1. FIRESTARTER malware remained on Cisco devices after patches were applied.
2. Open-source AI models may match Mythos's capabilities.
3. White House moves to fight foreign extraction of US AI capabilities.

FIRESTARTER malware remained on Cisco devices after patches were applied.

A state-sponsored APT deployed a backdoor on Cisco security devices running ASA or Firepower, exploiting two vulnerabilities (CVE-2025-20333 and CVE-2025-20362) that were patched in September, CyberScoop reports. Notably, the malware survives patches by embedding a persistence mechanism in the device's boot sequence, and devices that were breached before patches were applied may still be compromised. Cisco says customers can mitigate the infection by reimaging their devices.

The US Cybersecurity and Infrastructure Security Agency (CISA) and the UK's National Cyber Security Centre (NCSC) published a joint report yesterday analyzing the backdoor, dubbed "FIRESTARTER," which was discovered within the network of a US Federal agency. The report states, "FIRESTARTER is a Linux Executable and Linkable File (ELF) designed to execute on Cisco Firepower and Secure Firewall devices, serving as a C2 channel for remote access and control. The malware achieves persistence by detecting termination signals and relaunching itself, and it can survive firmware updates and device reboots unless a hard power cycle occurs."

While the security agencies and Cisco don't attribute the campaign to a particular nation-state, Cisco links the operation to an earlier attack campaign dubbed "ArcaneDoor," and CyberScoop notes that Censys researchers tied the ArcaneDoor campaign to a China-based threat actor.

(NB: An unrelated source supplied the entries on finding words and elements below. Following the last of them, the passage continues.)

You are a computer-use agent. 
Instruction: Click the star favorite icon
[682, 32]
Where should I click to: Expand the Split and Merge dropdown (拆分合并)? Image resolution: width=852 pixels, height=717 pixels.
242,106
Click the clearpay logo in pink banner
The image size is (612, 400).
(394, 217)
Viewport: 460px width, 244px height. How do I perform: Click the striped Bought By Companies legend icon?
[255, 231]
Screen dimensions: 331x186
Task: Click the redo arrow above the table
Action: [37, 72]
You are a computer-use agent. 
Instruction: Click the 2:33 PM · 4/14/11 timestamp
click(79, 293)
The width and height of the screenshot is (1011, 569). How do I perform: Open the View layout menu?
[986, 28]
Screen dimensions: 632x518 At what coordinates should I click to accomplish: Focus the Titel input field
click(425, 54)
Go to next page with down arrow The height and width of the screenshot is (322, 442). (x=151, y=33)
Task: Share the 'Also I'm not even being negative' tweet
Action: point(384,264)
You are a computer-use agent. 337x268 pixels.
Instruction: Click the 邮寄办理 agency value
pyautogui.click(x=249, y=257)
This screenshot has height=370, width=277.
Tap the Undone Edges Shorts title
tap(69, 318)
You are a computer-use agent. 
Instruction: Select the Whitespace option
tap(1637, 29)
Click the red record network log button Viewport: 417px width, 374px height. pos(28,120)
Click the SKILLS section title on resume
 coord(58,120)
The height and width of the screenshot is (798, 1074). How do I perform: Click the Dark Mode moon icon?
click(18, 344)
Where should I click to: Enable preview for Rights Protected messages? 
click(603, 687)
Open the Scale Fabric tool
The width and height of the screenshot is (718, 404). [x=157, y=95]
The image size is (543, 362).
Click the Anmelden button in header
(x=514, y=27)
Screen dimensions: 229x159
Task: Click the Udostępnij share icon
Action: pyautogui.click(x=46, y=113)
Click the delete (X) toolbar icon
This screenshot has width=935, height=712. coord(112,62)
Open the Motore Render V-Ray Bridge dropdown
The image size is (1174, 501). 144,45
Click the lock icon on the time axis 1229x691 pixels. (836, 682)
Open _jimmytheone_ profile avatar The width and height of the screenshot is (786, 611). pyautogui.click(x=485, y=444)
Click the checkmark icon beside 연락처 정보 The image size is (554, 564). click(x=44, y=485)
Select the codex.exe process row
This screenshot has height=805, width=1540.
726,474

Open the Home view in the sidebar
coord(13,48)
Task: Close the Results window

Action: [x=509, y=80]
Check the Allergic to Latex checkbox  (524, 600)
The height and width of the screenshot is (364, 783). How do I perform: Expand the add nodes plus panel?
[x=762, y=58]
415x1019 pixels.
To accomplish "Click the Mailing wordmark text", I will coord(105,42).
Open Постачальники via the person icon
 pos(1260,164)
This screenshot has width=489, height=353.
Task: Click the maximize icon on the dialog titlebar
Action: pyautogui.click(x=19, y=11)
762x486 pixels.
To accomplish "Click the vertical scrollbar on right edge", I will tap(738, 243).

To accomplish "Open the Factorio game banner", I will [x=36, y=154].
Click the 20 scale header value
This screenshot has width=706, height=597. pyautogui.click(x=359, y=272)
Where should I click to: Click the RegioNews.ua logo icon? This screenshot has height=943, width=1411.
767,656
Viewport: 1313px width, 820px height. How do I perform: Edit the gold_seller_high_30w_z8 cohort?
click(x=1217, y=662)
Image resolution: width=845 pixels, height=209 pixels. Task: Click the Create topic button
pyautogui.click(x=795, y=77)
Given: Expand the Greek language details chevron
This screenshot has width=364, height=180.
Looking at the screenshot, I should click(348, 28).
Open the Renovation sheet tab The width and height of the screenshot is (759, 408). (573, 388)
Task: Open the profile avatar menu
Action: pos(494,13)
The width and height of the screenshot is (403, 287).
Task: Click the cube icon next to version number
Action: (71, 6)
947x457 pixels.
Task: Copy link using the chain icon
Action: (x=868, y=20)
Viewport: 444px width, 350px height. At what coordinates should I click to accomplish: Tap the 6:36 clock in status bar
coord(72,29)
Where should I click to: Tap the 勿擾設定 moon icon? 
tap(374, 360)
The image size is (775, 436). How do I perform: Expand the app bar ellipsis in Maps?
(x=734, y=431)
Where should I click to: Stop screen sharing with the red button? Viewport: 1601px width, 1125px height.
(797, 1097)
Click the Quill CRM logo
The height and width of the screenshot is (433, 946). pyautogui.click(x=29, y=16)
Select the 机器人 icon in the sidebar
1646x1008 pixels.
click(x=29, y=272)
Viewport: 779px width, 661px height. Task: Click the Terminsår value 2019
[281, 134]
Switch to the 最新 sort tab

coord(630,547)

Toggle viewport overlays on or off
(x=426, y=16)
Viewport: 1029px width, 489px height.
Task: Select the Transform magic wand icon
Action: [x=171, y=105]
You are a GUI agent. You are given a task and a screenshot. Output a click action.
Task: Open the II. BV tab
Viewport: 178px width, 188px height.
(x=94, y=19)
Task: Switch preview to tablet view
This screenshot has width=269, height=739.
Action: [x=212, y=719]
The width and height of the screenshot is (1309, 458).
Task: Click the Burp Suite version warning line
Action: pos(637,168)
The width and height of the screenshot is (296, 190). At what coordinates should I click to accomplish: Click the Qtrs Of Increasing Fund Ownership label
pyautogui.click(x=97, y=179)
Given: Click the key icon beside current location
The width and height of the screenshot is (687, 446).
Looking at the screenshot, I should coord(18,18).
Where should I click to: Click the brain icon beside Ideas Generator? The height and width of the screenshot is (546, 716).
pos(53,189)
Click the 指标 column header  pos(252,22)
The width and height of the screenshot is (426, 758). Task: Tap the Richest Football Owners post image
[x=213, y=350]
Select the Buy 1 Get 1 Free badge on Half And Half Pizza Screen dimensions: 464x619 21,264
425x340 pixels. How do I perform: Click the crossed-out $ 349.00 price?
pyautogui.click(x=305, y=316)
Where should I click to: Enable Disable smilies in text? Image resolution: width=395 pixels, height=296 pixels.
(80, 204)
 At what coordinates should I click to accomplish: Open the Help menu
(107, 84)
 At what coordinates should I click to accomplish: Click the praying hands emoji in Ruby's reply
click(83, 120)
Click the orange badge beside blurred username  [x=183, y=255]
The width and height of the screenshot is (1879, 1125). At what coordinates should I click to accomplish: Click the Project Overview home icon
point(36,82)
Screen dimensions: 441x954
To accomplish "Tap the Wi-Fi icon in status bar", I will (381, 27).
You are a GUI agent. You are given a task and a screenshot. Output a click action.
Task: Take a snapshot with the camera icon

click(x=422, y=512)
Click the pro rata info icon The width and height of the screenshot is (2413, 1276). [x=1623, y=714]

Open-source AI models may match Mythos's capabilities.

At Black Hat Asia in Singapore, RunSybil CEO Ari Herbert-Voss said open-source AI models can identify software vulnerabilities as effectively as Anthropic's restricted Mythos model when used together in coordinated workflows, the Register reports. Herbert-Voss attributes Mythos's strength to "supralinear scaling," where allocating more training resources produces disproportionately greater results. He added that open-source models can achieve similar results when several of them are run together in a "scaffolding."

Meanwhile, SecurityWeek reports that one of China's largest security firms, Qihoo 360, claims that its cybersecurity-focused AI model discovered more than a thousand vulnerabilities during the Tianfu Cup hacking competition. ETH Zurich researcher Eugenio Benincasa analyzed this claim and concluded that 360's model is approaching Mythos's reasoning capabilities, but hasn't drawn even yet.

SecurityWeek notes that Antropic's own CEO, Dario Amodei, estimated that open-source models and Chinese companies would be able to match Mythos's cybersecurity capabilities within six to twelve months.

White House moves to fight foreign extraction of US AI capabilities.

NPR reports that the Trump administration has vowed to crack down on foreign entities, primarily in China, that are allegedly engaged in industrial-scale campaigns to "distill" capabilities from leading AI systems created by US companies. Michael Kratsios, the president’s chief science and technology adviser, said in a memo yesterday that these firms are "exploiting American expertise and innovation," adding the Trump administration will work with US AI companies to identify abuse, build defenses, and determine ways to punish offenders.

China’s Foreign Ministry spokesperson Guo Jiakun said in a statement, "China firmly opposes this. We urge the U.S. to respect facts, discard prejudice, stop suppressing China’s technological development, and do more to promote scientific and technological exchange and cooperation between the two countries."